(Collected data)
· · · ·

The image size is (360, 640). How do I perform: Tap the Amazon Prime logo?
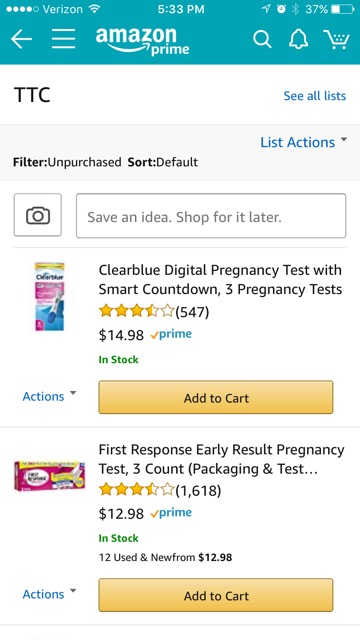[143, 41]
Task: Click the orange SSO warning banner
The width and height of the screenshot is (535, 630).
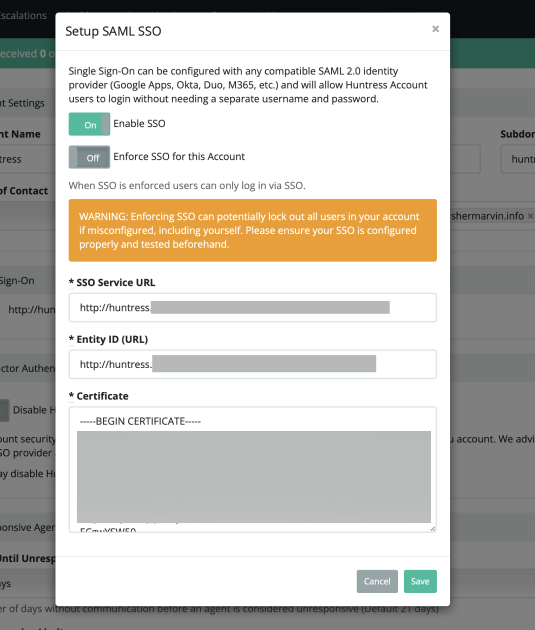Action: (x=253, y=230)
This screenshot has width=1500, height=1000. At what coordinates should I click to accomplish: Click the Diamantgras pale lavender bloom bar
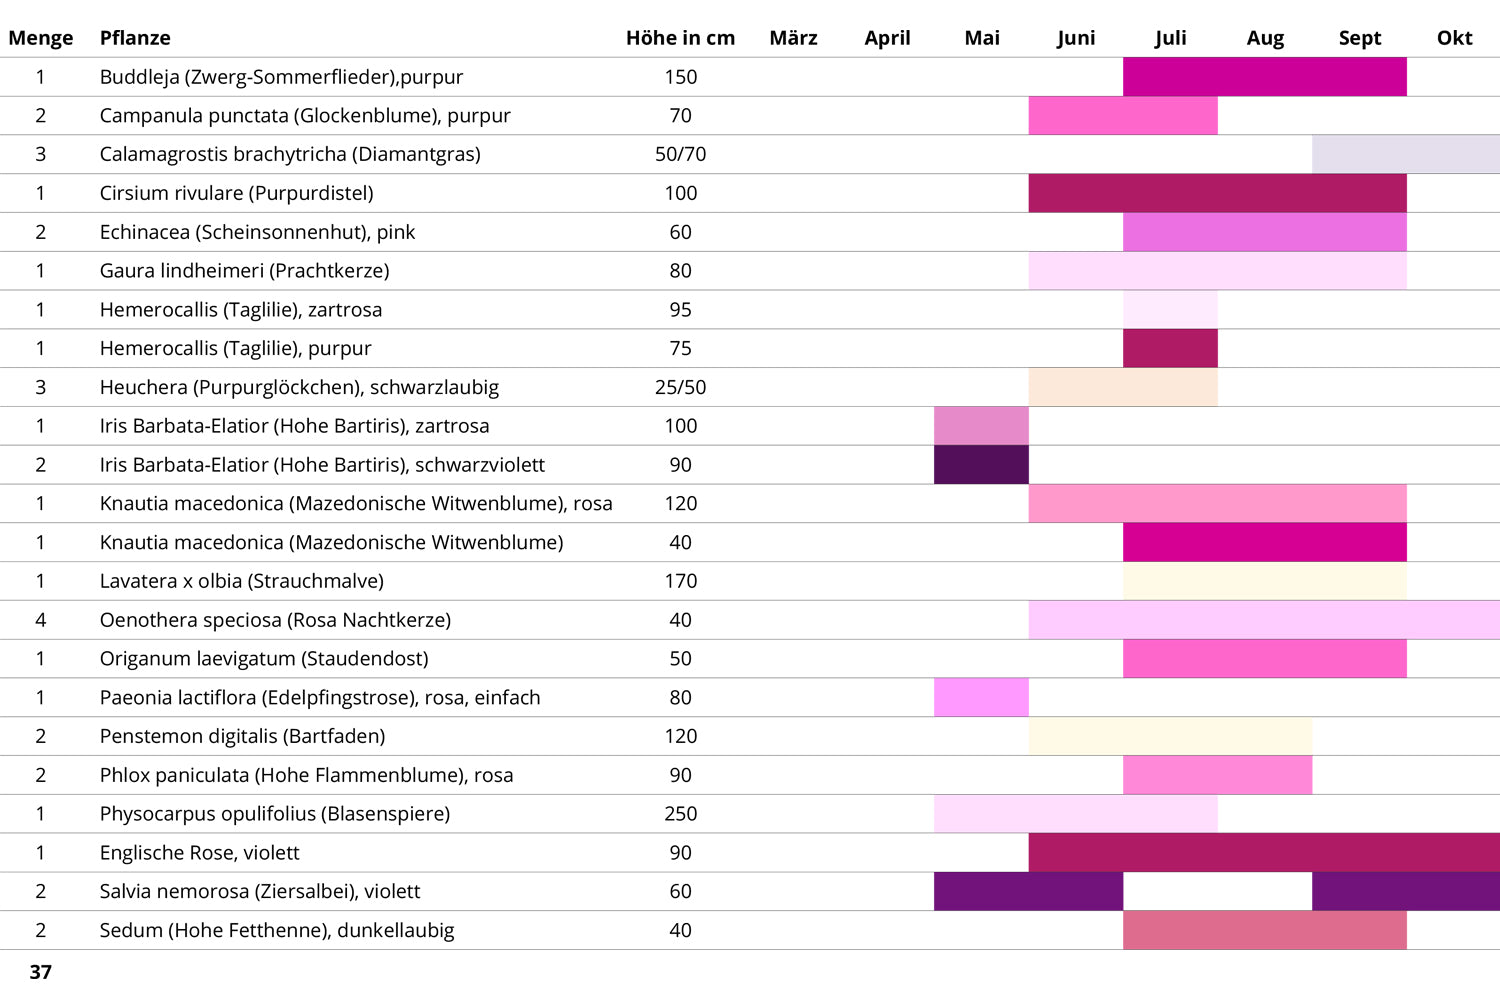coord(1405,154)
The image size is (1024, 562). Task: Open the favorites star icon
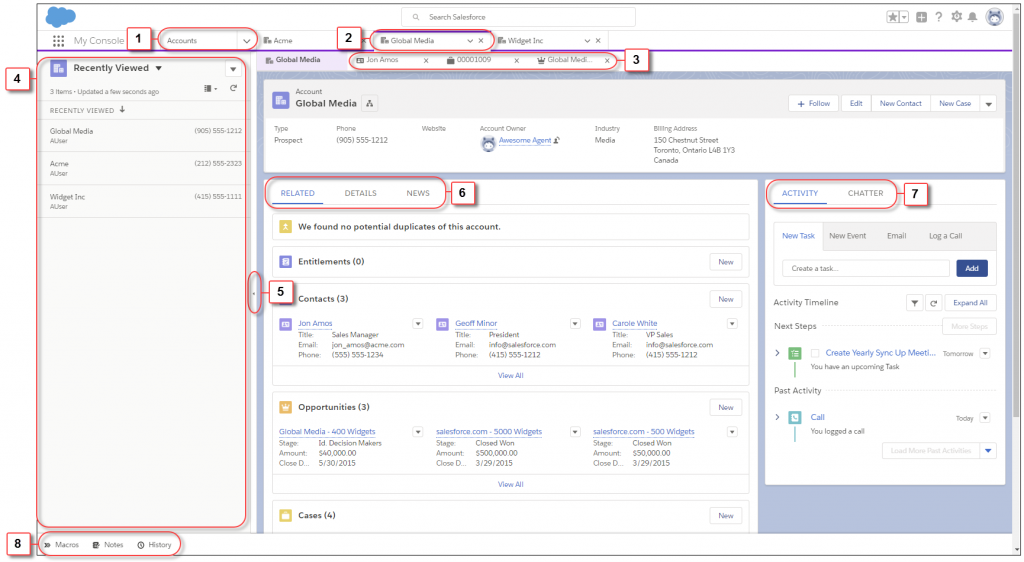pyautogui.click(x=892, y=17)
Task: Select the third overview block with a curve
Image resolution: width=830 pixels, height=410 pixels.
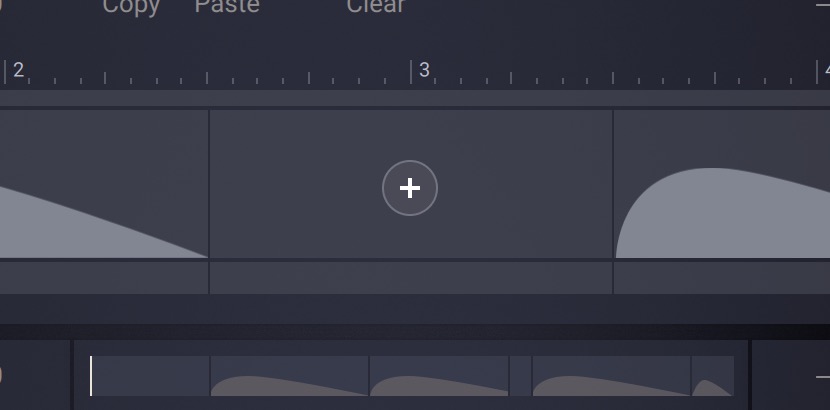Action: pyautogui.click(x=439, y=376)
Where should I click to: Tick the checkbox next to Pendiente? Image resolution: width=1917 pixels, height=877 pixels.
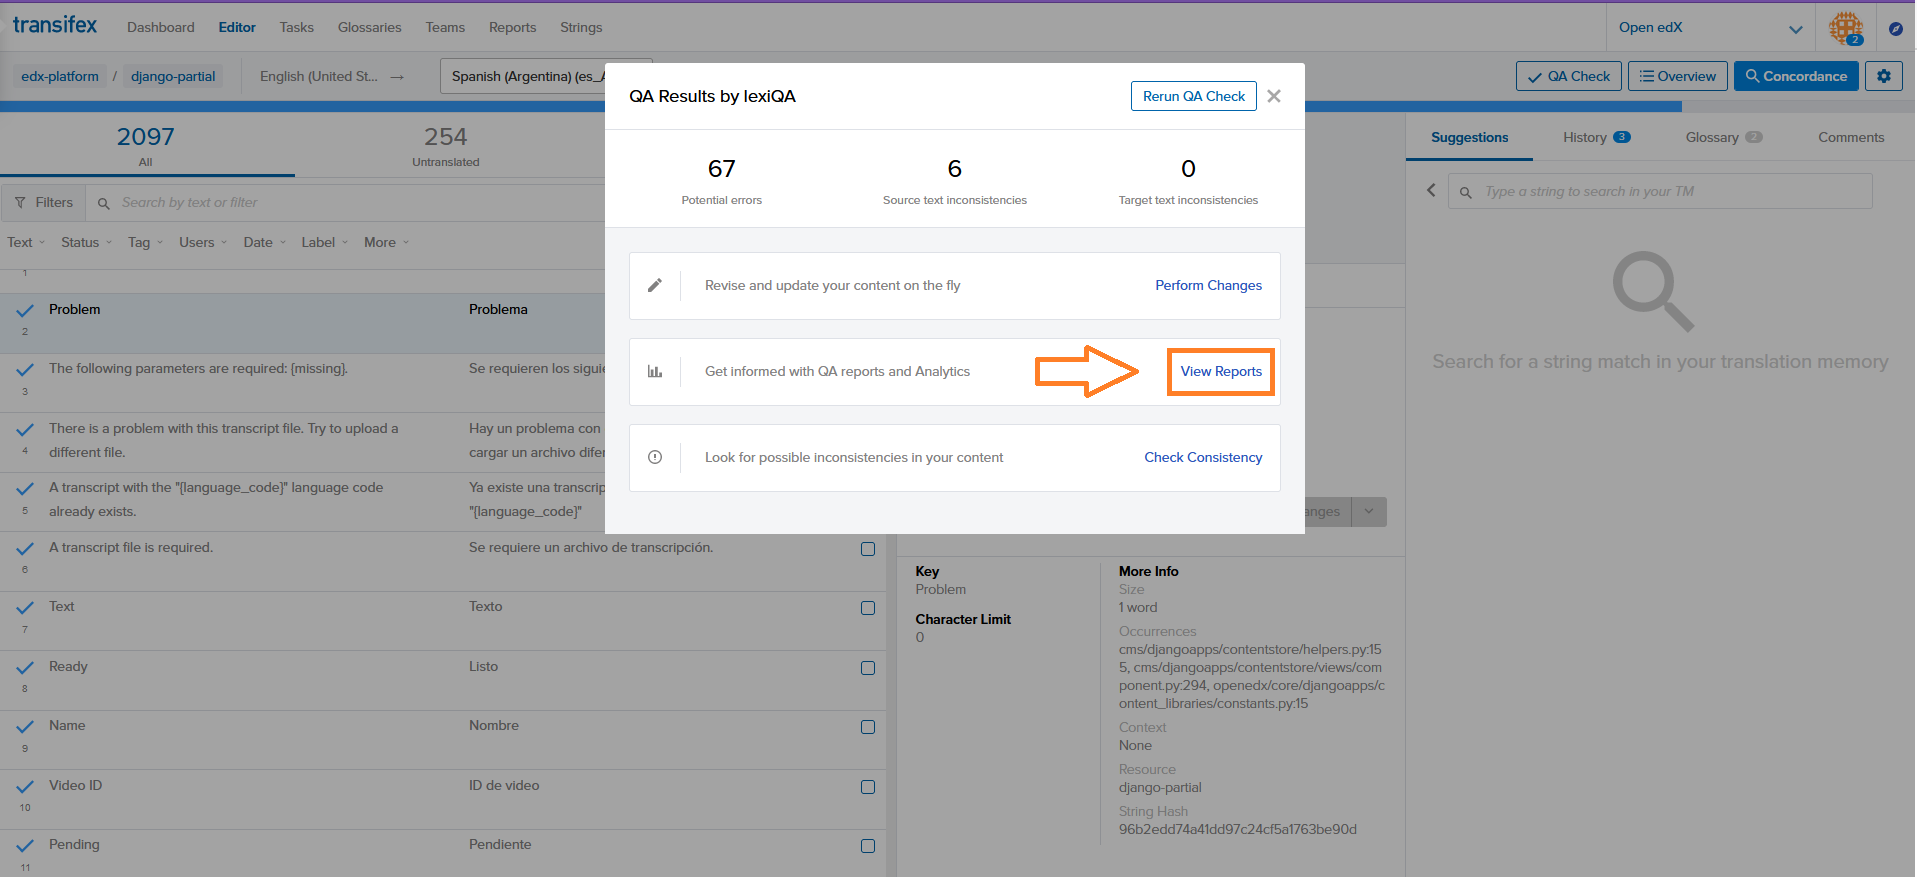[868, 845]
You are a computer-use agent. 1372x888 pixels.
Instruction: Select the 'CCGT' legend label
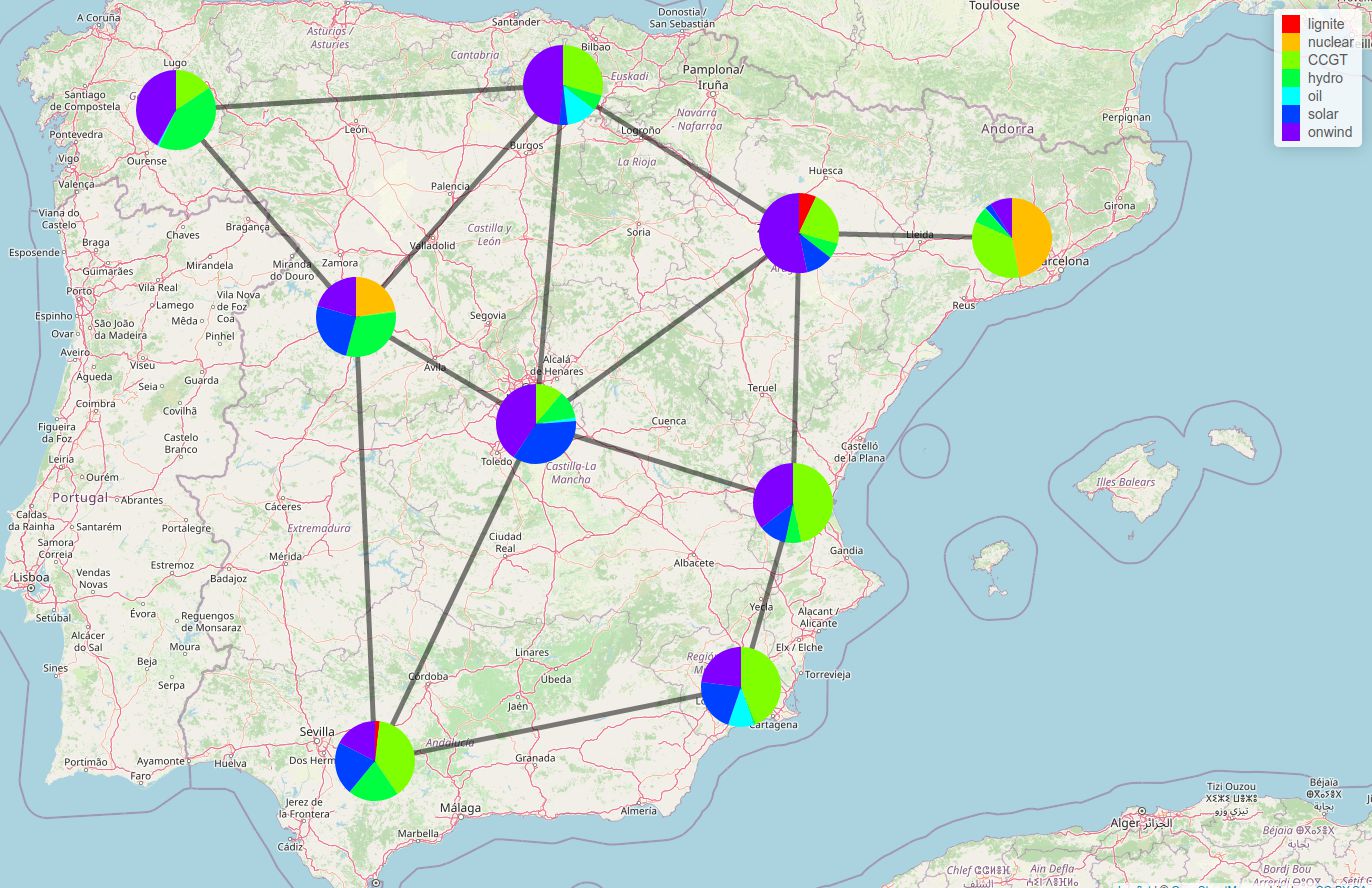pos(1327,60)
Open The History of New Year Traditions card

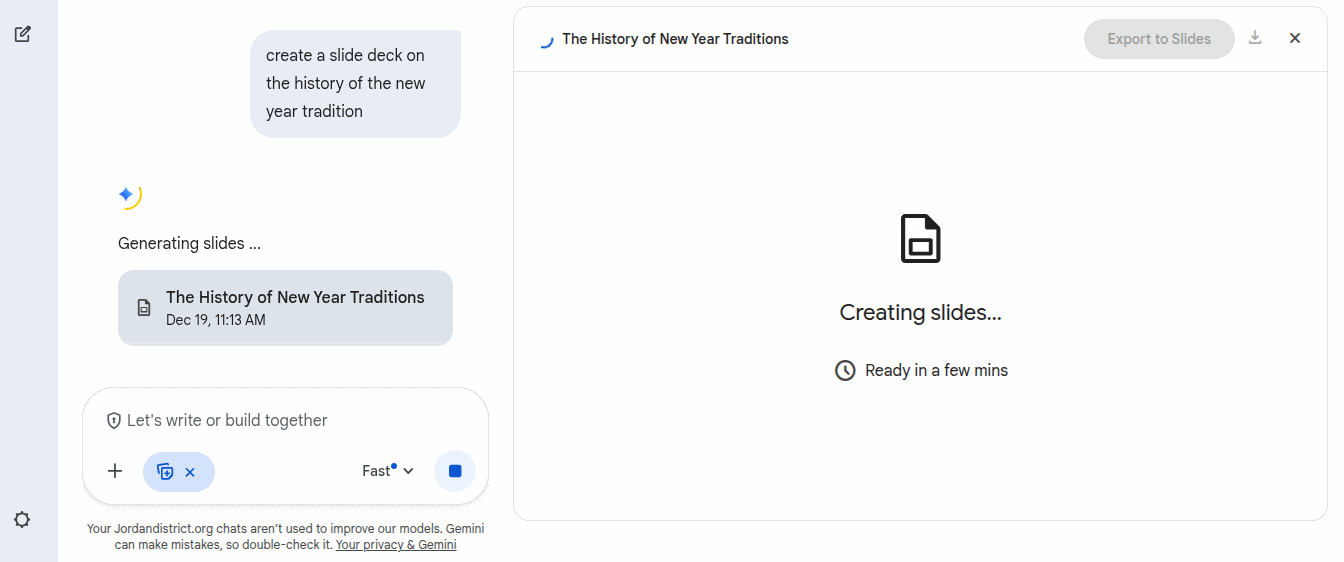[x=285, y=307]
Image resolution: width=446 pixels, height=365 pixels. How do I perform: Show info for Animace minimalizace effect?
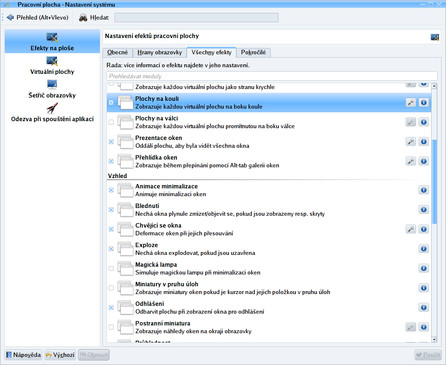point(424,190)
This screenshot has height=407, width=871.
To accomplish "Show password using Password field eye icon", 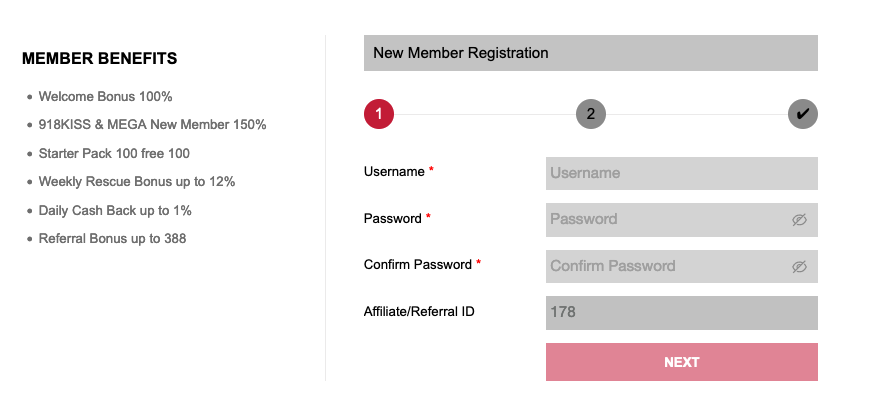I will click(799, 220).
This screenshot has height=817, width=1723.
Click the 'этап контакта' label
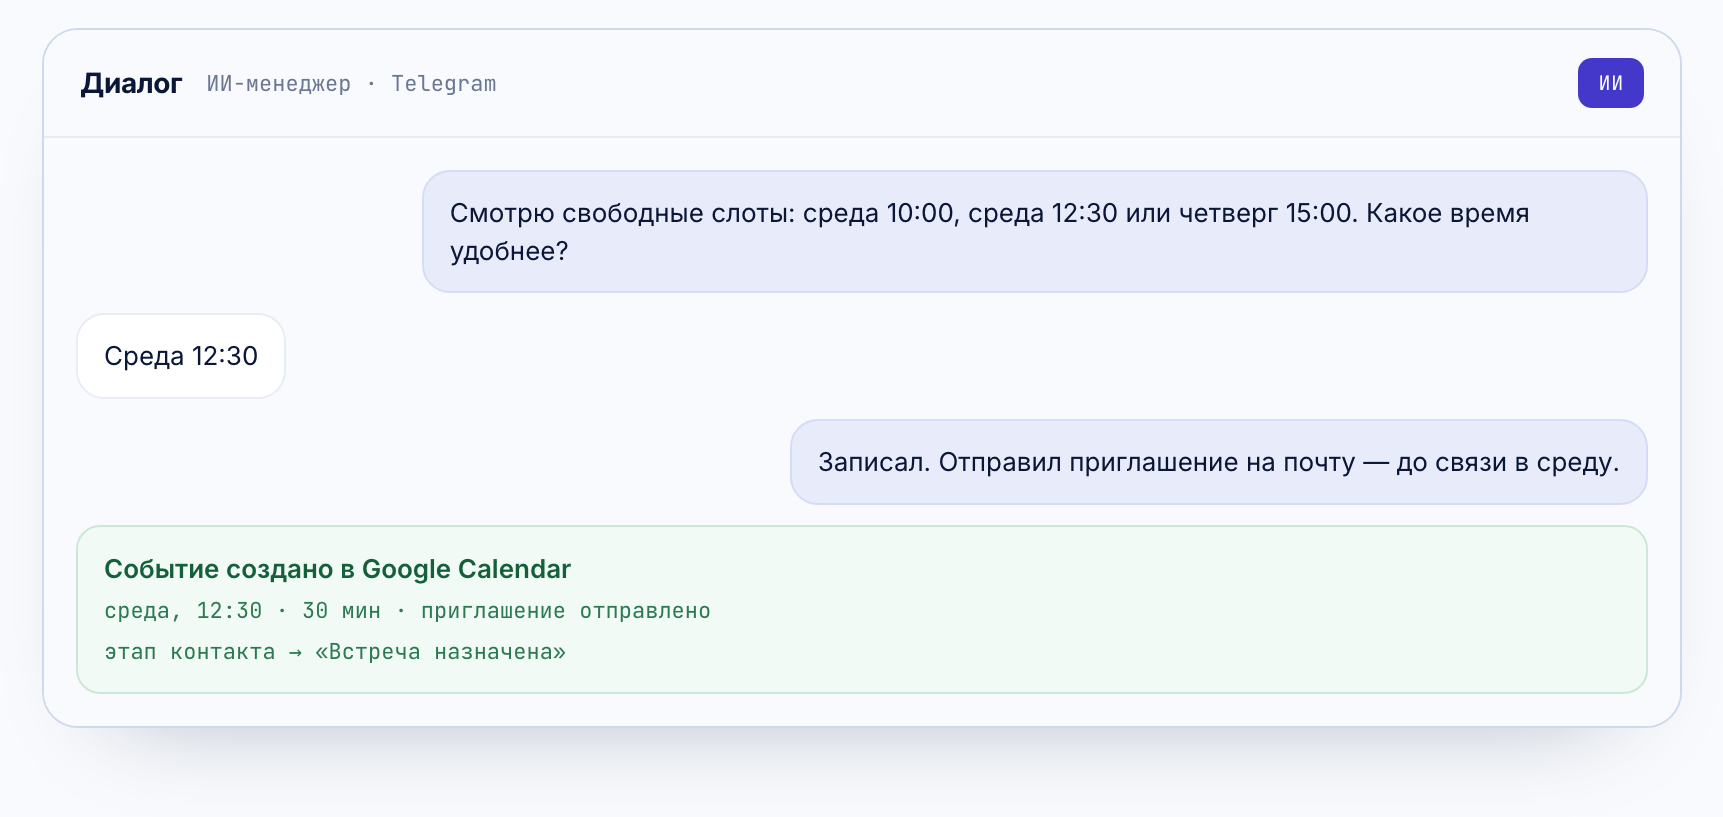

· · · ·

**EXERCISE PROMPT**
Take the lines above from the top of the records through the one with "You are a computer-use" and repeat them exactly, without any pictures.

**SOLUTION FOR THIS PROBLEM**
The image size is (360, 640). How do I perform: Tap the Amazon Prime logo?
[143, 41]
Task: Click the orange SSO warning banner
The width and height of the screenshot is (535, 630).
Action: (x=253, y=230)
This screenshot has width=1500, height=1000. At what coordinates should I click to accomplish: Click the Diamantgras pale lavender bloom bar
coord(1405,154)
The image size is (1024, 562). Task: Open the favorites star icon
pyautogui.click(x=892, y=17)
Task: Select the third overview block with a curve
Image resolution: width=830 pixels, height=410 pixels.
Action: pyautogui.click(x=439, y=376)
Where should I click to: Tick the checkbox next to Pendiente? Image resolution: width=1917 pixels, height=877 pixels.
[868, 845]
You are a computer-use agent. 1372x888 pixels.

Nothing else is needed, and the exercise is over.